As I described before, we came up with a short term fix of creating a different index on the table being queried, with the DATE column as the last column in the index. This did have a major performance benefit (15 hours of the last run down to 2.5 hours with the new index), but was still not the optimal solution. Oracle was still doing an INDEX SKIP SCAN rather than an INDEX UNIQUE SCAN, and so was reading many more index entries than it needed to i.e. more Buffer Gets than it needed to.
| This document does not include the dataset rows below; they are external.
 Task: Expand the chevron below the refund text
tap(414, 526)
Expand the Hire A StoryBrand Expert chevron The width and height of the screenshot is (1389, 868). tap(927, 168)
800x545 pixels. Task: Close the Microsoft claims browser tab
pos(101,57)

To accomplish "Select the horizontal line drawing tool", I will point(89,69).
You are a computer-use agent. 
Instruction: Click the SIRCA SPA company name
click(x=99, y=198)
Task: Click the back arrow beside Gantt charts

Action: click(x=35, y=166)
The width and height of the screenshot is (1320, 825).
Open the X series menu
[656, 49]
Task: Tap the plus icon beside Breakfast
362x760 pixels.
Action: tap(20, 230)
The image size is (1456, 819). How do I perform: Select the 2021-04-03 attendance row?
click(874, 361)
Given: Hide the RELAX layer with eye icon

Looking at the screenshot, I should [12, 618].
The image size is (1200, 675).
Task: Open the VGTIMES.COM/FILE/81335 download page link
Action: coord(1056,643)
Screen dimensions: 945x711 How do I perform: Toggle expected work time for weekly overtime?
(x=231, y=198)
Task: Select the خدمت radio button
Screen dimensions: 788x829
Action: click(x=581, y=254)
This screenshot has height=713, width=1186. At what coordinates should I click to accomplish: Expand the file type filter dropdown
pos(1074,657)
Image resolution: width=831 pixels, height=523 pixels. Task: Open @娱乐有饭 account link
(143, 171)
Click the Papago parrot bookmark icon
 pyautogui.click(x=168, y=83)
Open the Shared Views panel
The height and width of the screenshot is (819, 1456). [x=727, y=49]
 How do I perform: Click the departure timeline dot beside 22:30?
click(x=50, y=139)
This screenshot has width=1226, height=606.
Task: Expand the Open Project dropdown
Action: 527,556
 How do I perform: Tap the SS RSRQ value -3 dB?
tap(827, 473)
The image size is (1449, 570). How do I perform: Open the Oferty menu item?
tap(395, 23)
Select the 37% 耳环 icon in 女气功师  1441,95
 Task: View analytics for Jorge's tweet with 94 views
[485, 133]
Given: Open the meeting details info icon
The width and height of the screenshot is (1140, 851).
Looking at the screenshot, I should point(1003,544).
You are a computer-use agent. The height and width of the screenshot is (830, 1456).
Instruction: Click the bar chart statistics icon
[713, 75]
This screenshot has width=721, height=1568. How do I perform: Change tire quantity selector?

I put together a Java program using JDBC to test the effects of using different Java data types (Classes really) and different JDBC settings. The simplest fix is to use the "V8Compatible" property as mentioned in the Oracle FAQ linked to earlier. You create the Property, set the "V8Compatible" value to "true" and then make your normal JDBC connection to Oracle (I've removed all error handling code in the following):
// Create and set V8Compatible propertyWith no other changes than the 3 NEW lines indicated, the application's java.util.Date value now came through as an Oracle DATE after going through the intermediate mapping layers, and the original index was now correctly used in a UNIQUE SCAN.
Properties oraProperties = new Properties () ; // NEW
oraProperties.setProperty("oracle.jdbc.V8Compatible", "true") ; // NEW
// Standard JDBC connection code
OracleDataSource ods = new OracleDataSource();
// Set properties of the connection
ods.setConnectionProperties (connectionProperties) ; // NEW
Connection dbcon = ods.getConnection () ;
This is clearly the easiest and most direct solution, and does what we want - all Java Date / Time values now come through mapped as Oracle DATE values, rather than TIMESTAMP values. Although the "V8Compatible" property is deprecated in Oracle 11g, this will have no effect as the behaviour of the Oracle 11g JDBC drivers has changed to what we want, and it can ignore the unneeded property setting.
The other possible solution, which is being investigated by those who know more about the Java abstraction layer API being used by the application than I do, is to get this abstraction layer to wrap all java.util.Date objects within oracle.sql.DATE objects. Thus the JDBC connection is only ever given oracle.sql.DATE values, which are direct equivalents of DATE values in the database. So again, any index would be used directly, and no data type conversions would take place within the Oracle database server.
However, the details of this look like they would still involve mapping a java.util.Date object to a java.sql.Timestamp first in the abstraction layer, and then wrapping this within an oracle.sql.DATE object. This is because oracle.sql.DATE has a constructor that takes a java.sql.Timestamp argument, allowing easy conversion. But it does not have a constructor that takes a java.util.Date argument, or any superclass of it. java.sql.Timestamp is a subclass of java.util.Date.
So for now we have one guaranteed long term fix with the "V8Compatible" property, and another possible fix by changing the mapping within the abstraction layer. So now it is up to the people that own the Java application code to deliver their preferred change, and then we can remove the extra index that we created as a short term fix.